In a large sauté pan over medium-low heat, heat 2 teaspoons of the olive oil and cook the shallots until they’re soft and translucent, about 10 minutes. Stir in the chives, a large pinch of salt, and four turns of black pepper and remove from the heat.
Evenly layer the sliced cheese to cover the bottom of the tart dough. Spread both mustards over the cheese and evenly distribute the shallots on top of the mustard. Finally, layer the sliced tomatoes by alternating a row of red tomatoes with a row of yellow tomatoes, overlapping each slice by about ½ inch. If using a round pan, start from the outside, working in. Bake until the crust is golden brown and the tomatoes are soft, about 40 minutes.

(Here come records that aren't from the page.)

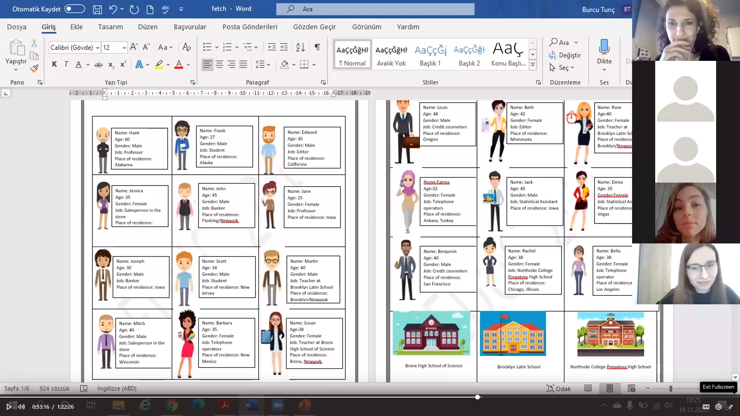Click the Dikte microphone icon
Screen dimensions: 740x416
[x=604, y=47]
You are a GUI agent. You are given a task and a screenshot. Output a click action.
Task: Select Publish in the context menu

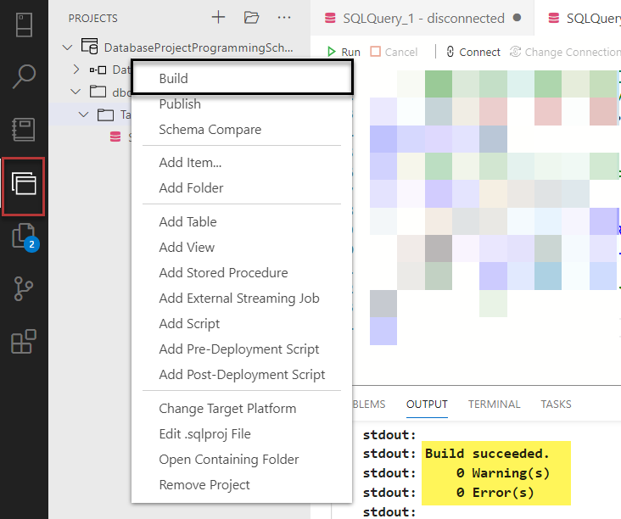[x=180, y=104]
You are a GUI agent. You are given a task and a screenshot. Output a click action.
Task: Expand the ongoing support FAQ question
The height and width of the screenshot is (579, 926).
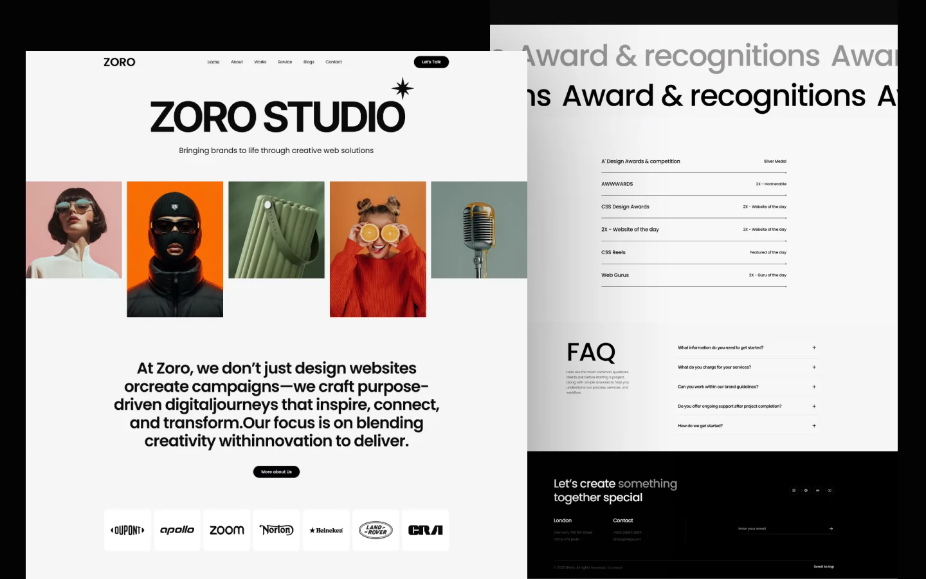pos(813,407)
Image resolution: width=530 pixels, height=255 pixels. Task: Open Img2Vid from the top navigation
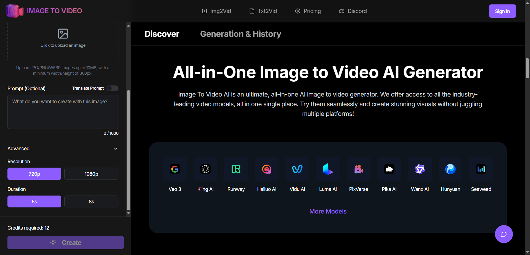pyautogui.click(x=216, y=11)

Combine the remaining 2 tablespoons olive oil with the marjoram and a pinch of salt. Gently brush the marjoram mixture on the tomatoes with a pastry brush. Sprinkle the grated cheese evenly over the tomatoes. Bake for another 20 minutes or so, until the crust is a nice golden brown, the cheese on top is melted, and the tomatoes are soft. Let cool for 10 to 15 minutes before serving.